[logback-dev] [JIRA] Updated: (LBCORE-63) Deadlock when running on multiple core processors

Tue May 19 18:04:10 CEST 2009

     [ http://jira.qos.ch/browse/LBCORE-63?page=com.atlassian.jira.plugin.system.issuetabpanels:all-tabpanel ]

Joern Huxhorn updated LBCORE-63:
--------------------------------

    Attachment: AppenderBaseLock.patch

Hi guys,

Our webapp running on a 4-core solaris is suffering* the same problem as described in http://jira.qos.ch/browse/LBCORE-63 and http://jira.qos.ch/browse/LBCORE-96 and I think I have an idea about the reason behind this.
Threading policy has changed from 1.5 to 1.6. I can't give you a reference for this, it's purely based on observation. In 1.5, a thread waiting for a lock was somewhat preferred by the VM over threads that would arrive at the wait() at a later time. In 1.6, however, a thread that releases synchronization is much more likely to immediately obtain the object lock again if it's in a consumer/producer loop.

for(;;)
{
	synchronized(obj)
	{
		// thread is likely to reobtain lock
	}
}

The same is the case for wait/notifyAll combinations. One can not assume that a longer waiting thread will likely obtain the lock after notifyAll.

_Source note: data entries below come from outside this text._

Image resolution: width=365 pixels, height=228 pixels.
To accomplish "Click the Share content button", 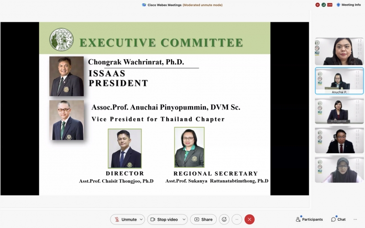I will point(203,219).
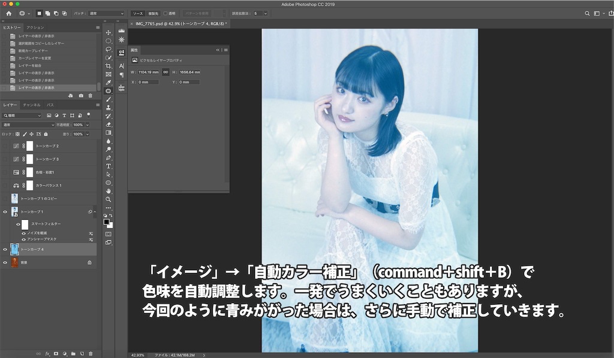Select the Gradient tool

109,133
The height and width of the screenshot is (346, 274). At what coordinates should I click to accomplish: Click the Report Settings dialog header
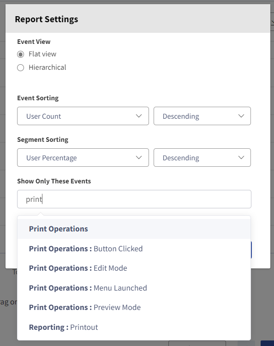pyautogui.click(x=138, y=19)
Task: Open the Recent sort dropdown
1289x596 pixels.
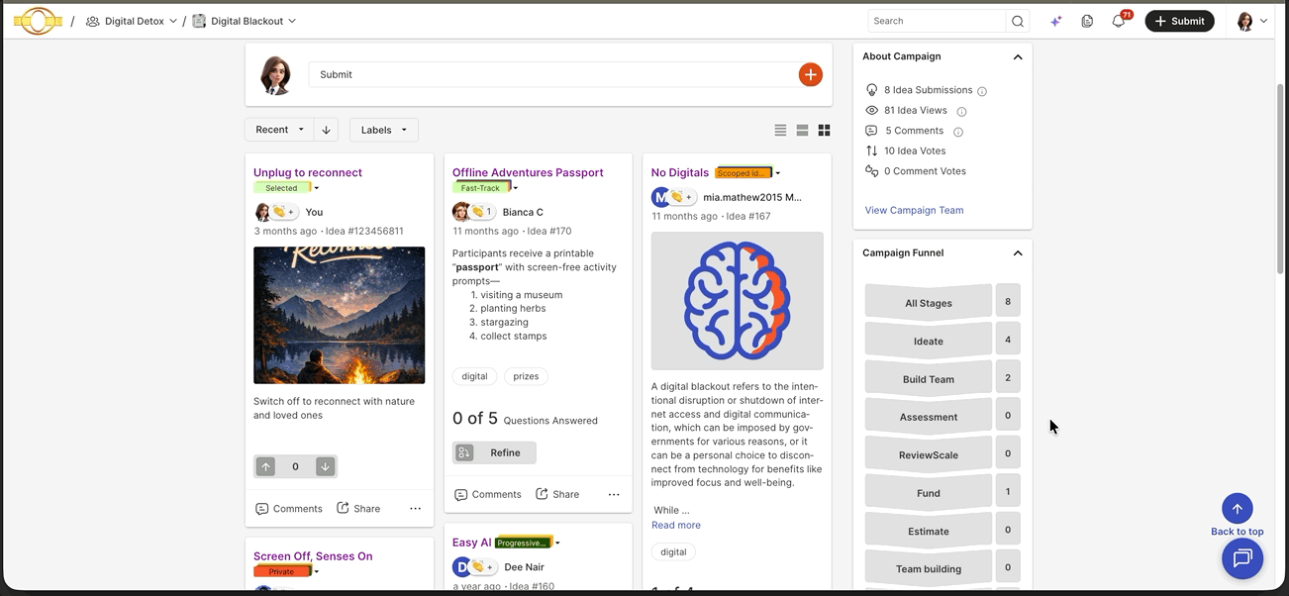Action: pyautogui.click(x=279, y=130)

This is documented in http://java.sun.com/javase/6/docs/api/java/lang/Object.html#notifyAll() so the changed behavior between 1.5 and 1.6 is perfectly legal.

My assumption is that the perceived deadlock, which is actually a congestion/starvation problem, occurs if one thread is logging "like crazy" while the other thread is sluggish as hell because he can't obtain the lock.

This should be solvable by using a fair ReentrantLock
(See http://java.sun.com/javase/6/docs/api/java/util/concurrent/locks/ReentrantLock.html#ReentrantLock(boolean) )

>From the javadoc:
"The constructor for this class accepts an optional fairness parameter. When set true, under contention, locks favor granting access to the longest-waiting thread. Otherwise this lock does not guarantee any particular access order. Programs using fair locks accessed by many threads may display lower overall throughput (i.e., are slower; often much slower) than those using the default setting, but have smaller variances in times to obtain locks and guarantee lack of starvation."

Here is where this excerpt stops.